If you can possibly avoid digging at Dark Ridge, it is a good decision. Therefore when a ferret is slow to reappear, we use locators to see if it is moving or still, always supposing that it hasn't gone too deep for the locator to locate, but we delay that graft moment as long as we can. Tyro ferrets don't always have the courage to penetrate deeply into these old buries, and can sometimes be dislodged by putting an older ferret in, but it is a case of knowing your ferrets because it would be so easy to turn one problem into two. So there is time to sit and watch, and usually the issue resolves by itself. A little brown head might appear cautiously at this hole and then that, before committing to a bolt, or more usually a sneak-out between the dried-up nettle stems. This is where the novice dog might move too soon, but will learn by its mistake, where the canny old dog will stand motionless on three legs, one front foot raised and only the twitching ears showing what she knows. At exactly the right distance she will pounce and lift the rabbit, turning to look at you with eyes snapping triumph. And with luck, a few moments later, out will come your missing ferret, sniffing myopically along the scent of its quarry. "Did any of you get that?" it asks. "I worked my butt off to shift it".

 

Dark Ridge days end quite early, with the paunching-out ceremony into a hole someone could not avoid digging, and a shaman-like inspection of the entrails for such interesting matters as pregnancies and parasites. Anything unusual such as tooth deformity or injuries is photographed unless batteries have gone flat, and then we realise, as we do every year, that we have to carry everything, including our pile of rabbits, up to the top of the Ridge. Hocked rabbits are slung along graft and slasher handles, as well as lengths of rope brought in the net bags for the purpose, and we slog our way to the top. Once there, the view is awesome, and we stop for a long survey while our breathing eases and the tadpoles cease to shimmer before our eyes.
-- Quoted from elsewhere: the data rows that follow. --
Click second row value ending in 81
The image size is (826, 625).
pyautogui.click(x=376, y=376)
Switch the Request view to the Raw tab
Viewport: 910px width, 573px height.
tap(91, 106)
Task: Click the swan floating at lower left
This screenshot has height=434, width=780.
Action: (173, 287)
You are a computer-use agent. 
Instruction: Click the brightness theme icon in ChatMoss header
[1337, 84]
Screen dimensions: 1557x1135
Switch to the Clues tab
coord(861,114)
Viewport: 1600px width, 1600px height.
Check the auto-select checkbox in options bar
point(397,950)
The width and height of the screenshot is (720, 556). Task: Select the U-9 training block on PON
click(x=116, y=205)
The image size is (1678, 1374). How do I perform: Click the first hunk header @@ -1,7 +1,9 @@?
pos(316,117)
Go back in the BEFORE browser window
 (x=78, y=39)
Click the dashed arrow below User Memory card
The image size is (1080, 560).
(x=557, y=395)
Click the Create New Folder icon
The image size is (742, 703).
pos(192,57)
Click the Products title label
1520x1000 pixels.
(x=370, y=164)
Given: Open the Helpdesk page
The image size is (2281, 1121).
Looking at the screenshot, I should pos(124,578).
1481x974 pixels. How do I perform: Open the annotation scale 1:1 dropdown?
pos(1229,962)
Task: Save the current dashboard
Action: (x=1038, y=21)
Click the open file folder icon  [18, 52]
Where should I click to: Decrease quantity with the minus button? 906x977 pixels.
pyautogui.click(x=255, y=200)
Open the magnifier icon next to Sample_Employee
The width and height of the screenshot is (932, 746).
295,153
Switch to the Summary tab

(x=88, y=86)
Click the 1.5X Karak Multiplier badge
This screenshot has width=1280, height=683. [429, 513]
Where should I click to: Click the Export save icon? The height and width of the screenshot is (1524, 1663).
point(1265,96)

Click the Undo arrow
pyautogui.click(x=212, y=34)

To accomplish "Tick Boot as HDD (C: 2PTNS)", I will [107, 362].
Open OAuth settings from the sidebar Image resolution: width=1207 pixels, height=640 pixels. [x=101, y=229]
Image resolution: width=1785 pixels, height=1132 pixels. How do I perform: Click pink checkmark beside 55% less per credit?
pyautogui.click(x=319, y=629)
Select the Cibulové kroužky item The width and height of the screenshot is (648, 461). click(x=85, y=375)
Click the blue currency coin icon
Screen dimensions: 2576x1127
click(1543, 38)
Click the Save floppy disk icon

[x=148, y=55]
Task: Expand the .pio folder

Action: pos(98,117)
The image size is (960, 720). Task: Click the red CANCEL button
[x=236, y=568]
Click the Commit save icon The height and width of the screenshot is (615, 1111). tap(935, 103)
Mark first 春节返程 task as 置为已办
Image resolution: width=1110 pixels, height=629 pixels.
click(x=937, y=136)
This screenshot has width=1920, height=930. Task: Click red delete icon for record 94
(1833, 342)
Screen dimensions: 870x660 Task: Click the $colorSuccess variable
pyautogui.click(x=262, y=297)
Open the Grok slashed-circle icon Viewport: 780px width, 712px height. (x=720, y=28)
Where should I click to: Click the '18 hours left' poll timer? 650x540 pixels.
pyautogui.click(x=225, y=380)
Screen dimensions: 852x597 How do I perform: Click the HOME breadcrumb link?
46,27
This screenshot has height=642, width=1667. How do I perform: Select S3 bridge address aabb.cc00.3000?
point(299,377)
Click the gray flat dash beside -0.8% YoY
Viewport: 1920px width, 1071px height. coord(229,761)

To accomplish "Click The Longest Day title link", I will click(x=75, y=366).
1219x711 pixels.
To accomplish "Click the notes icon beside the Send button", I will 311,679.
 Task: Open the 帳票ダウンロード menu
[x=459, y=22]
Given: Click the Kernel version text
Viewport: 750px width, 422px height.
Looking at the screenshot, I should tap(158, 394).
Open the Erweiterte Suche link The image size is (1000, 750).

As a concession to geriatrica, I only have to get myself up the Ridge while the young'uns carry the gear, but even so my breathing is the harshest, and hypoxia beckons. Then there is the tea ceremony, when flasks are shared and the contents of lunch bags pooled, where food has never tasted so good despite the lingering pong of rabbit guts, and the dogs lie close, waiting for crusts, except for the one looking longingly at the fallow, which are just creeping back over the rise. A sharp word, and the dog sinks apologetically back down again, flattening its ears in supplication, when all is forgiven and it gets a piece of pork pie.

 

We might, as individuals, have the odd nip-and-tuck few hours here and there after the Dark Ridge day, but that is the official end of our ferreting season, and it can come at any time between March and the end of April. We will still be hunting rabbits through the summer, but by different ways. Ferrets will be breeding, maybe there will be a litter of puppies in our circle, the old dogs will have a lazy summer and the young ones will learn some new skills. There are nets to check and mend, and bags, ferret boxes, collars and locators to refurbish or replace. We shoehorn the gear plus pile of rabbits into the vehicle, and walk back behind it, downhill all the way, feeling the cold and that contented tiredness that you only get from a long day out of doors at your chosen sport.